欢迎来到Crawl4AI ,一款开源的 LLM 友好型网络爬虫和抓取工具。在本教程中,你将学习:

¥Welcome to Crawl4AI, an open-source LLM-friendly Web Crawler & Scraper. In this tutorial, you’ll:

  1. 运行你的第一次爬行使用最小配置。

    ¥Run your first crawl using minimal configuration.

  2. 产生Markdown输出(并了解它如何受到内容过滤器的影响)。

    ¥Generate Markdown output (and learn how it’s influenced by content filters).

  3. 尝试一个简单的基于CSS的提取战略。

    ¥Experiment with a simple CSS-based extraction strategy.

  4. 一睹基于法学硕士的提取(包括开源和闭源模型选项)。

    ¥See a glimpse of LLM-based extraction (including open-source and closed-source model options).

  5. 爬取动态的通过 JavaScript 加载内容的页面。

    ¥Crawl a dynamic page that loads content via JavaScript.


1. 简介

¥1. Introduction

Crawl4AI提供:

¥Crawl4AI provides:

  • 异步爬虫,AsyncWebCrawler

    ¥An asynchronous crawler, AsyncWebCrawler.

  • 可通过以下方式配置浏览器和运行设置BrowserConfigCrawlerRunConfig

    ¥Configurable browser and run settings via BrowserConfig and CrawlerRunConfig.

  • 通过以下方式自动将 HTML 转换为 MarkdownDefaultMarkdownGenerator (支持可选过滤器)。

    ¥Automatic HTML-to-Markdown conversion via DefaultMarkdownGenerator (supports optional filters).

  • 多种提取策略(基于 LLM 或“传统” CSS/XPath)。

    ¥Multiple extraction strategies (LLM-based or “traditional” CSS/XPath-based).

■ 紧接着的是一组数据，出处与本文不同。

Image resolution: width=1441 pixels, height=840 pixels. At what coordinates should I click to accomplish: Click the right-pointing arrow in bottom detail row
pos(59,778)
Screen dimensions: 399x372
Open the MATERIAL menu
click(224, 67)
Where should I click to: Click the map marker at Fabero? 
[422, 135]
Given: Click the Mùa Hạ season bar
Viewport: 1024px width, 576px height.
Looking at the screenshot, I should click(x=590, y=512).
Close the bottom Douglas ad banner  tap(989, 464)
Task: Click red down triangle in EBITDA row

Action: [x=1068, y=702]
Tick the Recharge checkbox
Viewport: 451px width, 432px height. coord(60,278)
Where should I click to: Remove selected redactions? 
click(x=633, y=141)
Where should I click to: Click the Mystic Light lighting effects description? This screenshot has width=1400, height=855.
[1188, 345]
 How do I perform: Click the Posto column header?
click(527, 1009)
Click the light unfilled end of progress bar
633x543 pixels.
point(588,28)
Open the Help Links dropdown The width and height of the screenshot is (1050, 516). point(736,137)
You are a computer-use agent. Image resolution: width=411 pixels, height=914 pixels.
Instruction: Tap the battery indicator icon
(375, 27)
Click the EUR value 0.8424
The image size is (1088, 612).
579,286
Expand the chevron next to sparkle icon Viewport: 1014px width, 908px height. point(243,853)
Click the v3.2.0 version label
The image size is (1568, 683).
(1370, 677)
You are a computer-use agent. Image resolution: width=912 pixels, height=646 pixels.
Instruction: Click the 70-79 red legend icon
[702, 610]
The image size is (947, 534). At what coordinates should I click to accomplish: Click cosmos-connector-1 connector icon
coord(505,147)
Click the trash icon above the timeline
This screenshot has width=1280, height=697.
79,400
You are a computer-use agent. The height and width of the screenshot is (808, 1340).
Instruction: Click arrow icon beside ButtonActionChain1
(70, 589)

在本指南结束时,您将执行基本爬网、生成 Markdown、尝试两种提取策略,并爬网使用“加载更多”按钮或 JavaScript 更新的动态页面。

¥By the end of this guide, you’ll have performed a basic crawl, generated Markdown, tried out two extraction strategies, and crawled a dynamic page that uses “Load More” buttons or JavaScript updates.


2. 你的第一次爬行

¥2. Your First Crawl

这是一个最小的 Python 脚本,它创建了一个AsyncWebCrawler,获取网页,并打印其 Markdown 输出的前 300 个字符:

¥Here’s a minimal Python script that creates an AsyncWebCrawler, fetches a webpage, and prints the first 300 characters of its Markdown output:

import asyncio
from crawl4ai import AsyncWebCrawler

async def main():
    async with AsyncWebCrawler() as crawler:
        result = await crawler.arun("https://example.com")
        print(result.markdown[:300])  # Print first 300 chars

if __name__ == "__main__":
    asyncio.run(main())

发生什么事了? -AsyncWebCrawler启动无头浏览器(默认为 Chromium)。 - 它获取https://example.com. - Crawl4AI 自动将 HTML 转换为 Markdown。

¥What’s happening? - AsyncWebCrawler launches a headless browser (Chromium by default). - It fetches https://example.com. - Crawl4AI automatically converts the HTML into Markdown.

现在您已经拥有一个简单、可运行的爬网!

¥You now have a simple, working crawl!


3.基本配置(简单介绍)

¥3. Basic Configuration (Light Introduction)

Crawl4AI 的爬虫可以使用两个主要类进行高度定制:

¥Crawl4AI’s crawler can be heavily customized using two main classes:

1.BrowserConfig :控制浏览器行为(无头或完整 UI、用户代理、JavaScript 切换等)。
2.CrawlerRunConfig :控制每次爬网的运行方式(缓存、提取、超时、挂钩等)。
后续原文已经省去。